It would be reasonable to assume that the years following the Civil War were a time of healing and rebuilding. And for the most part, that is what they were, albeit a very long and painful one. While the healing of the rift between North and South did make progress, all was not peaceful and the disharmony wasn't confined to the political arena. In literary circles too, the period was characterized by upheaval and turmoil. A literary civil war of sorts was raging between the camps of the Romantics and the Realists. Later, the Naturalists would join the fray as well. This was a battle waged over the ways fictional characters were presented in relation to their external world. Though the unrest might have been between schools of fiction, it had a very real basis. The battle reflected far-reaching social change that was planting the seeds of new discord- a conflict that would threaten to fragment the country; this time not along geographical borders, but along class lines.
Using plot and character development, a writer expressed his or her philosophy about how much control a man really had over his own destiny. Romantic writers such as Ralph Waldo Emerson celebrated what they saw as the ability of the human will to triumph over any adversity. Occupying the middle ground were authors like Mark Twain, William Dean Howells, and Henry James, all of whom were influenced by the works of the early European Realists. It was their belief that people had only a limited capacity to determine the direction their lives took; that humanity's freedom of choice was constrained by the power of external forces. Diametrically opposed to the Romantic authors were the Naturalists - the likes of Stephen Crane and Frank Norris, who lined up on the side of Emile Zola and the Determinism movement. Their writings gave voice to the view that individuals have no choice whatsoever in what happens to them. It was their position that the path of one's life was dictated wholly by a conspiracy between hereditary factors and the external environment.
Socio-economic changes had a profound and decisive influence on this debate. The Industrial Revolution that took place at the end of the 19th century changed the United States in fundamental ways. In huge numbers, people migrated from rural homes seeking economic opportunities in urban environments. The plentiful supply of labor, combined with new machinery and processes being developed made conditions ripe for an economy focused on manufacturing. For the first time, there was an alternative to agriculture and commerce as a means of livelihood. At the same time, immigrants from all over the world flowed across the borders in pursuit of the same opportunities. In so doing, they added to the burgeoning labor pool, drove down costs and helped to push industrialization forward. Upon arriving in the cities and finding work, most of these migrants found themselves and their families at the mercy of unscrupulous businessmen who exploited them with brutal work schedules and coerced any who tried to resist, or in many cases, anyone who tried to escape. In the end, it was these sweeping economic and social changes and the pessimism they engendered that swung the balance of power in favor of the Realists and the Naturalsts.

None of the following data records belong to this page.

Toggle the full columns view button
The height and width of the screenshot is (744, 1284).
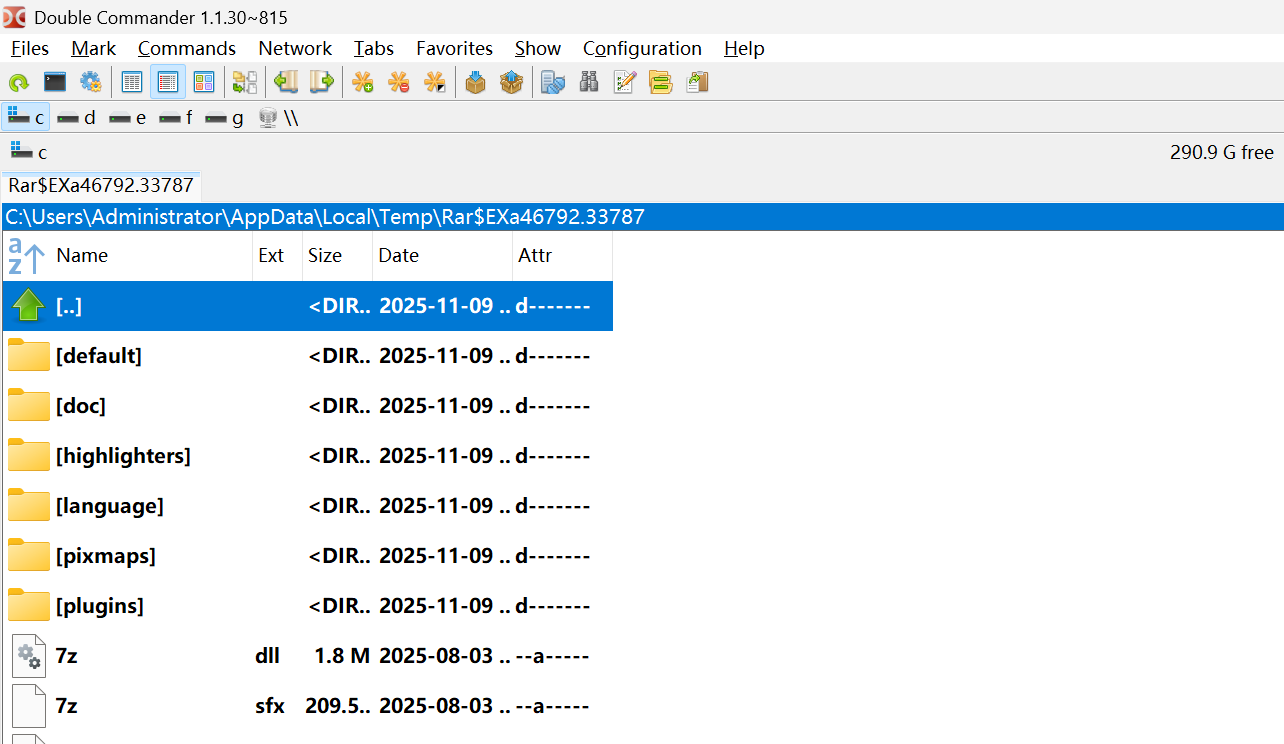coord(168,82)
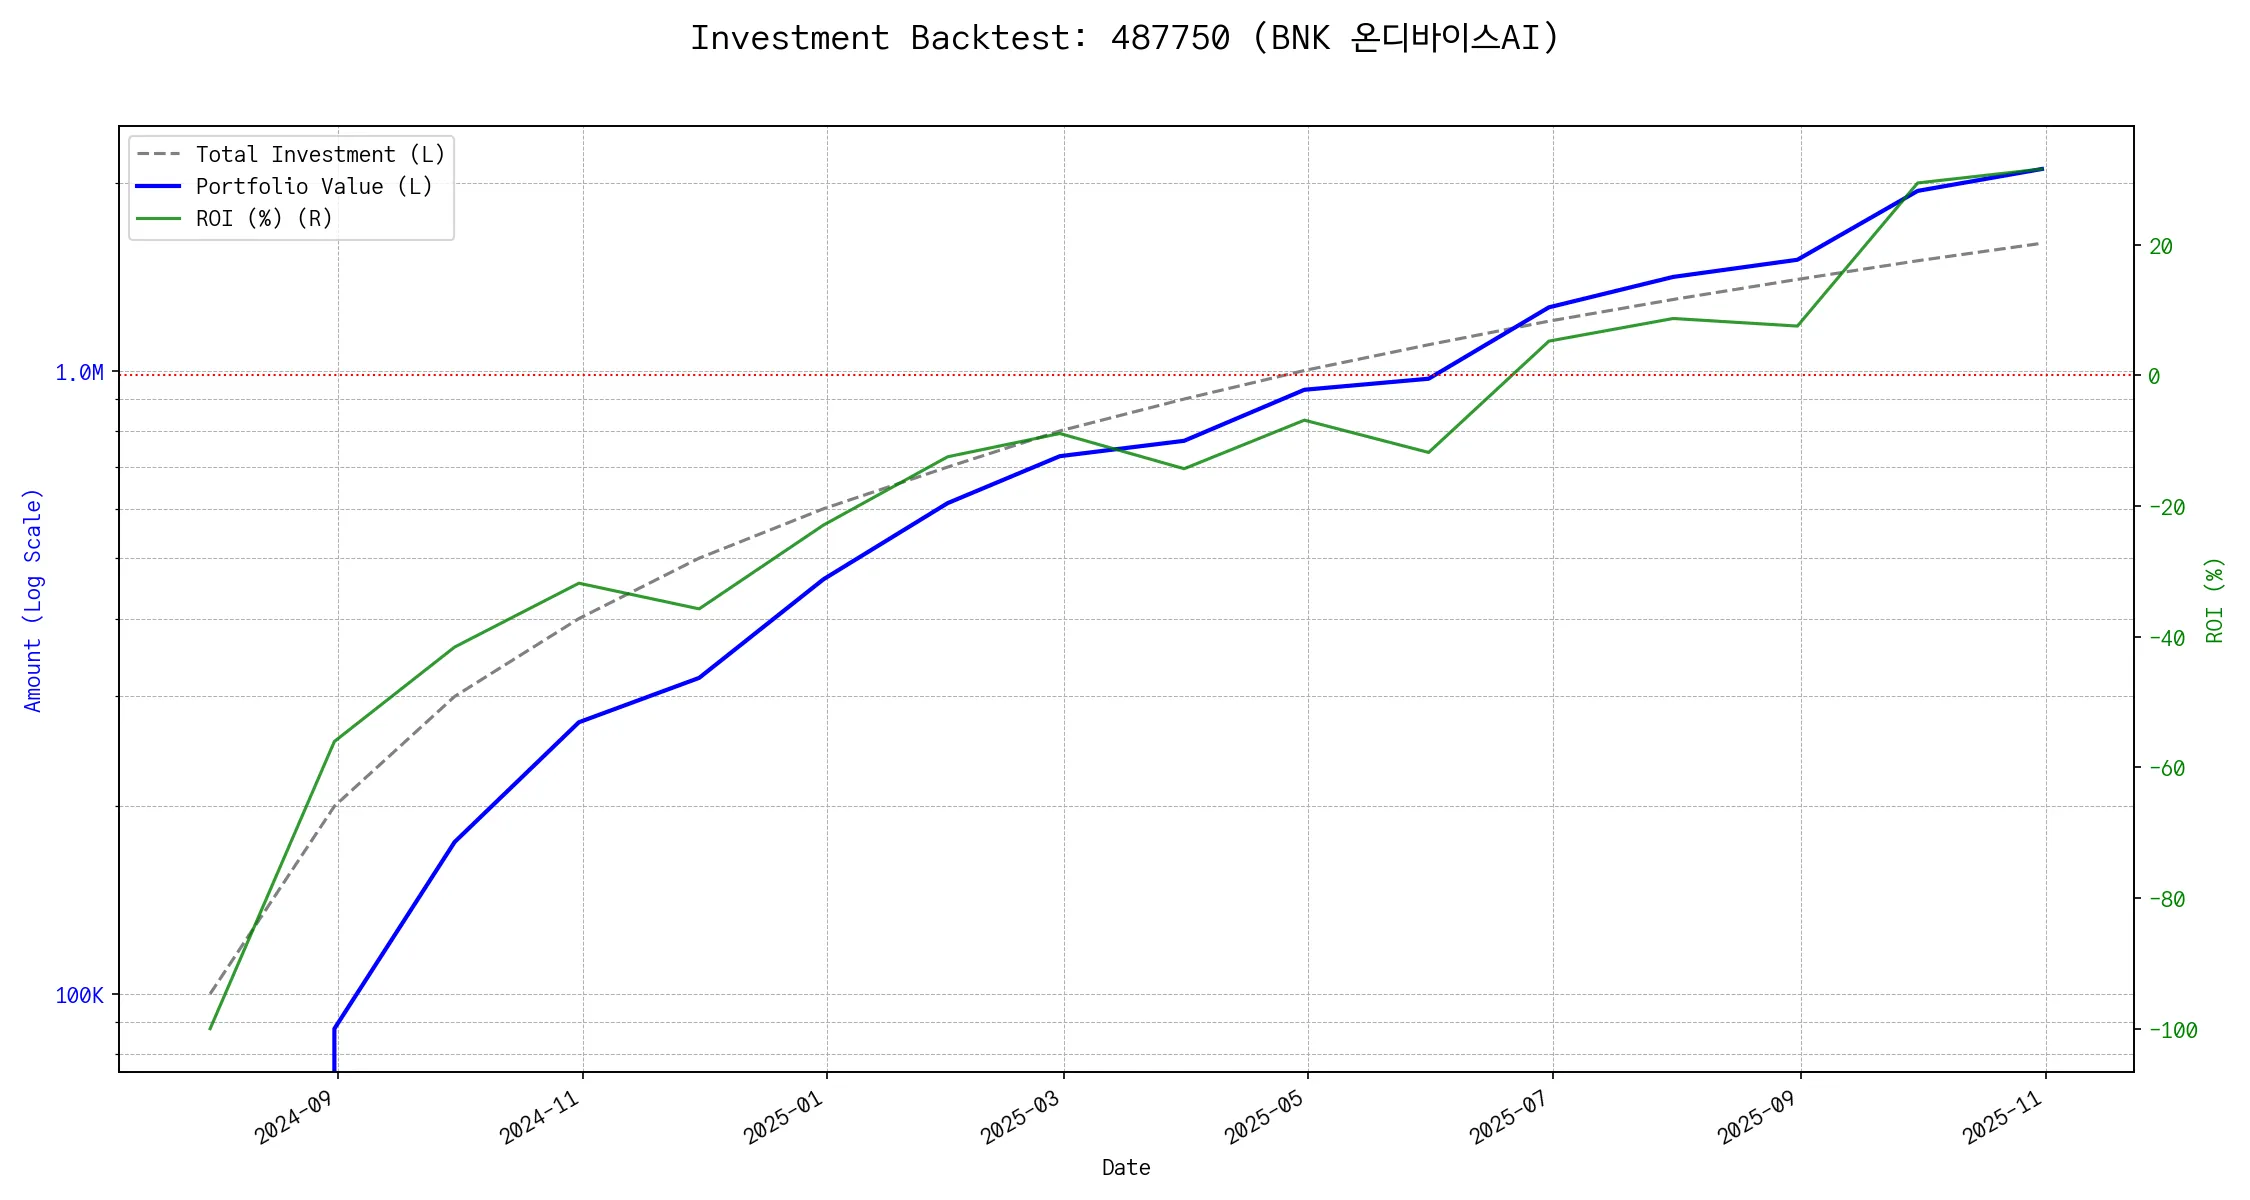This screenshot has width=2250, height=1200.
Task: Click the 2024-09 date tick label
Action: tap(294, 1117)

Much of the literary product of the period had a distinctly regional character. This too could be traced to economic changes. The Industrial Revolution called for standardization, the mass production of goods, and streamlined channels of distribution. The lifestyle changes this rationalization of production entailed were profound and people began to fear that local traditions would fall by the wayside trampled in reckless pursuit of economic efficiency. Responding to these sentiments, Realist writers sought to capture and preserve the "local color" before it was lost. They drew upon the grim realities of everyday life in depicting the breakdown of traditional values and the deepening plight of the new urban underclass. This focus on the ordinary lives of ordinary people was characteristic of American Realism. Readers were attracted to the stories because they were something with which they could identify. American life was changing, the pace was quickening, and readers needed writers who dealt directly with the problems they were facing. In the great literary struggle the Romantic writers had been rendered irrelevant, vanquished by changing circumstances.